12 Trailering Myths: Busted!
The Trail Rider|March 2017

Learn the truth behind 12 common trailering myths to help keep your horse safe on the road.

Rebecca Gimenez, Phd.

When you embark on your equestrian travels, should you apply shipping boots? Throw a blanket on your horse? Tie him in your trailer? Park your rig under a bridge in case of a tornado? Even experienced travelers are susceptible to misinformation passed around barns and over pasture fences by well-meaning horse friends.

Here, I’ll dispel 12 such myths. First, I’ll give you the myth. Then I’ll bust the myth and describe my best practices, based on my years of experience, skills, and training.

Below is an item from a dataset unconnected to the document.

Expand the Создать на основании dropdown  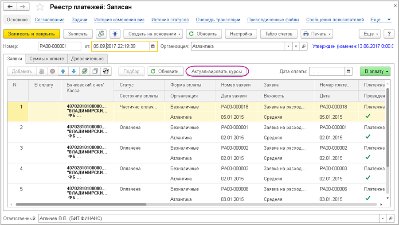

Myth #1: Applying shipping boots or leg wraps to your horse is a waste of time, especially for short trips. Busted: I highly recommend leg protection when you trailer your horse. I use shipping boots instead of leg wraps; ease of use means you’ll be more likely to apply them every time you trailer your horse. You’ll also avoid the risk of placing too much pressure on his tendons.

Myth #2: You should drive alone when you haul your horse to avoid distractions, especially in inclement weather. Busted: It’s best to take a driving buddy on the road with you when you haul horses. This person can help you drive, check the weather apps, navigate, alert you to road hazards, keep an eye on the horse monitor, and make necessary calls.

Myth #3: You should always blanket your traveling horse. Busted: It’s true that a blanket or sheet provides warmth and wind protection in cold months, and can offer some protection in the event of a bump, bite/kick, or an accident. You may also wish to use a blanket to keep your horse’s coat clean. And older or compromised animals may need a light sheet. But normally, horses don’t need to be blanketed in the trailer, because they generate plenty of their own heat. Watch for heat stress; trailers are typically very poorly ventilated.